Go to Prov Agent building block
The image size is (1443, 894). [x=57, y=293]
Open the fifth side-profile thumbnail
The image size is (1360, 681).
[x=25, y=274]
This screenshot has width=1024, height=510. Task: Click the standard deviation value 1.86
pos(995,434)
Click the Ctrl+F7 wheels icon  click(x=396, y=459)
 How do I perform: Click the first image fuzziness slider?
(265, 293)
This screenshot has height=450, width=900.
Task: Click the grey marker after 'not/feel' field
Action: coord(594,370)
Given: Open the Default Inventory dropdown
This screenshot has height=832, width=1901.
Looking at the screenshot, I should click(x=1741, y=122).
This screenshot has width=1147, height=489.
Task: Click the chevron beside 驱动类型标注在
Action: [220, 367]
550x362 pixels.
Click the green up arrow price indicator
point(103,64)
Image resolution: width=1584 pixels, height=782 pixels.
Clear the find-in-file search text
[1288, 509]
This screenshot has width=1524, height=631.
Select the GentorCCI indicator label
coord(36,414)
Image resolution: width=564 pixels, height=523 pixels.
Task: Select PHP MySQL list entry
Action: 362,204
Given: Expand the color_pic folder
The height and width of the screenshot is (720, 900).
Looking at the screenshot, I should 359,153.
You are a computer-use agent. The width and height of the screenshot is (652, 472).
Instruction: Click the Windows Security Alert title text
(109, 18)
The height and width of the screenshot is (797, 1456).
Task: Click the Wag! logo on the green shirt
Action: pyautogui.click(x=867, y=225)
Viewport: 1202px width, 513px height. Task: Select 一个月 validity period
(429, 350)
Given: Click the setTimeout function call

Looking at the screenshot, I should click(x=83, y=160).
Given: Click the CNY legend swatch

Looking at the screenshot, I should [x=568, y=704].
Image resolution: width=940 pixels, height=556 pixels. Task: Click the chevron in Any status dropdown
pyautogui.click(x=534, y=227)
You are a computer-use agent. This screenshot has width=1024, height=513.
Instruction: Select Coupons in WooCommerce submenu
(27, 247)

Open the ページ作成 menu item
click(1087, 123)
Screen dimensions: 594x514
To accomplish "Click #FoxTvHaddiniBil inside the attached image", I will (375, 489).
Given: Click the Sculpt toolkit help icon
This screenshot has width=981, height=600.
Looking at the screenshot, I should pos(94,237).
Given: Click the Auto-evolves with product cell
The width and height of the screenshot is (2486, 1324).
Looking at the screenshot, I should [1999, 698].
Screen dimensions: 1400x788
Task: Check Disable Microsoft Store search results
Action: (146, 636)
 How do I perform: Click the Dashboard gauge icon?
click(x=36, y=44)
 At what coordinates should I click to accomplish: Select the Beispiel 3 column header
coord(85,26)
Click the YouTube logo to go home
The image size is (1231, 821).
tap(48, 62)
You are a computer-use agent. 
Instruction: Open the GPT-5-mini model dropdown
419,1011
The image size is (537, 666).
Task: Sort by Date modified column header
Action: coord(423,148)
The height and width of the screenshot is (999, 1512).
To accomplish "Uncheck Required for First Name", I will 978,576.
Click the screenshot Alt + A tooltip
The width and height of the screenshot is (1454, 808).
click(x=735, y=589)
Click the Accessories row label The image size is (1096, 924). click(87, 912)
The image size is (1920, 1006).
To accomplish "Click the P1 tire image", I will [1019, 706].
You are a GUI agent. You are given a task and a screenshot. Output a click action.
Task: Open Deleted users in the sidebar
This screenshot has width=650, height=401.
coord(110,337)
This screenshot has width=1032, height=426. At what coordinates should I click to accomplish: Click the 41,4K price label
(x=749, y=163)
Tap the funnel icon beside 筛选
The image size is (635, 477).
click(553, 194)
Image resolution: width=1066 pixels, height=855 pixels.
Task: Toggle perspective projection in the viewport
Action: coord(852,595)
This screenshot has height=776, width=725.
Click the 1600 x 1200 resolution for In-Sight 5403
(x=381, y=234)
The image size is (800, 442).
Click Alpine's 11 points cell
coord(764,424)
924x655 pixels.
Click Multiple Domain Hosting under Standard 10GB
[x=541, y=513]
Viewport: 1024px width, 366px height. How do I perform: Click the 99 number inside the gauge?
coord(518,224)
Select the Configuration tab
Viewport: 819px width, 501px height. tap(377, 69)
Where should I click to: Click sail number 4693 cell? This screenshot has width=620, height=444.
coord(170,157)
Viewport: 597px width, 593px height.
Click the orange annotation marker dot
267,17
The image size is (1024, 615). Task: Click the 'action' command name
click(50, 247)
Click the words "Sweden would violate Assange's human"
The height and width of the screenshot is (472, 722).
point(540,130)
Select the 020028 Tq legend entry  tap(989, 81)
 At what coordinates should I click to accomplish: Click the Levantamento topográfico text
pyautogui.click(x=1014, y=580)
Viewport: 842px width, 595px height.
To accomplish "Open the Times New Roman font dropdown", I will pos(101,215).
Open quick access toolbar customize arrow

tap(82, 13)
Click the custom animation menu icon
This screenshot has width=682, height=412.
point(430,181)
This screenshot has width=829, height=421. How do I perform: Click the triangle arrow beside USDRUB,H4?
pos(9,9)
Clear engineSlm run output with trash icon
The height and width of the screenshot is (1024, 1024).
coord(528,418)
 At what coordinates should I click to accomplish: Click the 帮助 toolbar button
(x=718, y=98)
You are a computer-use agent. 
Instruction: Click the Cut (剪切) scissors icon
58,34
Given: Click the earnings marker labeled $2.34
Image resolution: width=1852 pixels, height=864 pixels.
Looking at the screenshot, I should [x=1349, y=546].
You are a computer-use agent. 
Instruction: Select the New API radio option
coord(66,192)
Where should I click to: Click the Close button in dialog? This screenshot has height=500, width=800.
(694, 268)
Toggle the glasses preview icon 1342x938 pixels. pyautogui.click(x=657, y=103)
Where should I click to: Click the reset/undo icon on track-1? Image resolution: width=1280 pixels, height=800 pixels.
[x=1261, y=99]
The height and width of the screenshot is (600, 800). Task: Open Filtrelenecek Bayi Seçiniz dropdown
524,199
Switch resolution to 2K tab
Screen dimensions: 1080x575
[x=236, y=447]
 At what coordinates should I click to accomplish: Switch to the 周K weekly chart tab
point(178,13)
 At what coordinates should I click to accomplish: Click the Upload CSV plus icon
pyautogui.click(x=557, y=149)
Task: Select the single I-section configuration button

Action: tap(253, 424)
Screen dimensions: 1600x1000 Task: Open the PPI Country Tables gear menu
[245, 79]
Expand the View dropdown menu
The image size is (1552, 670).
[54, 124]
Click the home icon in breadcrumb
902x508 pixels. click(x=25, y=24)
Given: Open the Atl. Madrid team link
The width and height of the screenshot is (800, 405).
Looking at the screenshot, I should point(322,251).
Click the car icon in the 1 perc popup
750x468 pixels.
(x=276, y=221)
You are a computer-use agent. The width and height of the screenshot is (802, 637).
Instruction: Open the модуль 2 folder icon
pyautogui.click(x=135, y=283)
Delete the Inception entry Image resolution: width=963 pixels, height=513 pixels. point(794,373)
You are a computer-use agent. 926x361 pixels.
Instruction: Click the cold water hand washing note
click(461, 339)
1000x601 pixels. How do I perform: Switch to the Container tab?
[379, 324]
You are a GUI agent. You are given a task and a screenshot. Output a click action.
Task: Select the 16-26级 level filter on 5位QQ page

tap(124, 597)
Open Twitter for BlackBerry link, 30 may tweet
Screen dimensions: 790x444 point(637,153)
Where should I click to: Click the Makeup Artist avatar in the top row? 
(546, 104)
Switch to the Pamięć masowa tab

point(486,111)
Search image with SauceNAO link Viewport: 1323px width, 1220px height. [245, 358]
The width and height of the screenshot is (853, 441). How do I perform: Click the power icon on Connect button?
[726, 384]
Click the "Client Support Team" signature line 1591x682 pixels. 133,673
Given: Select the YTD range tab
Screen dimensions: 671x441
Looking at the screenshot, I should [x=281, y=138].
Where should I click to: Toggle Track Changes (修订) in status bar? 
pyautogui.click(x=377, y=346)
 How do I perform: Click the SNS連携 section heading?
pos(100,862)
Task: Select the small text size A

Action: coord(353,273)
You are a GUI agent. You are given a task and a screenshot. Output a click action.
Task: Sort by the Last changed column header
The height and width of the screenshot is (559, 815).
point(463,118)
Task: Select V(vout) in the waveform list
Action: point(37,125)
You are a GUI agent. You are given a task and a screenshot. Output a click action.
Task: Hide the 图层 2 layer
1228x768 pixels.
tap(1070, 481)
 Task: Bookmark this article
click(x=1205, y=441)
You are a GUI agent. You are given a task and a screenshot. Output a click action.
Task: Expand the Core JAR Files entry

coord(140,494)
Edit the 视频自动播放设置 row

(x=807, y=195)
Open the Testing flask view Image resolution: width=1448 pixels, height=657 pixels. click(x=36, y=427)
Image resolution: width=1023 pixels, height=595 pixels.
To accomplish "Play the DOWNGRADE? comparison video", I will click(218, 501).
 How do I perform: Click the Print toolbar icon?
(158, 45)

• • • • •

**What the task requires**
All that is wanted is the stretch of lines above from the one containing "Instruction: Click the Windows" through the one containing "Given: Click the Sculpt toolkit help icon", duplicated exactly.

**Answer below**
Instruction: Click the Windows Security Alert title text
(109, 18)
The height and width of the screenshot is (797, 1456).
Task: Click the Wag! logo on the green shirt
Action: pyautogui.click(x=867, y=225)
Viewport: 1202px width, 513px height. Task: Select 一个月 validity period
(429, 350)
Given: Click the setTimeout function call

Looking at the screenshot, I should click(x=83, y=160).
Given: Click the CNY legend swatch

Looking at the screenshot, I should [x=568, y=704].
Image resolution: width=940 pixels, height=556 pixels. Task: Click the chevron in Any status dropdown
pyautogui.click(x=534, y=227)
You are a computer-use agent. This screenshot has width=1024, height=513.
Instruction: Select Coupons in WooCommerce submenu
(27, 247)

Open the ページ作成 menu item
click(1087, 123)
Screen dimensions: 594x514
To accomplish "Click #FoxTvHaddiniBil inside the attached image", I will (375, 489).
Given: Click the Sculpt toolkit help icon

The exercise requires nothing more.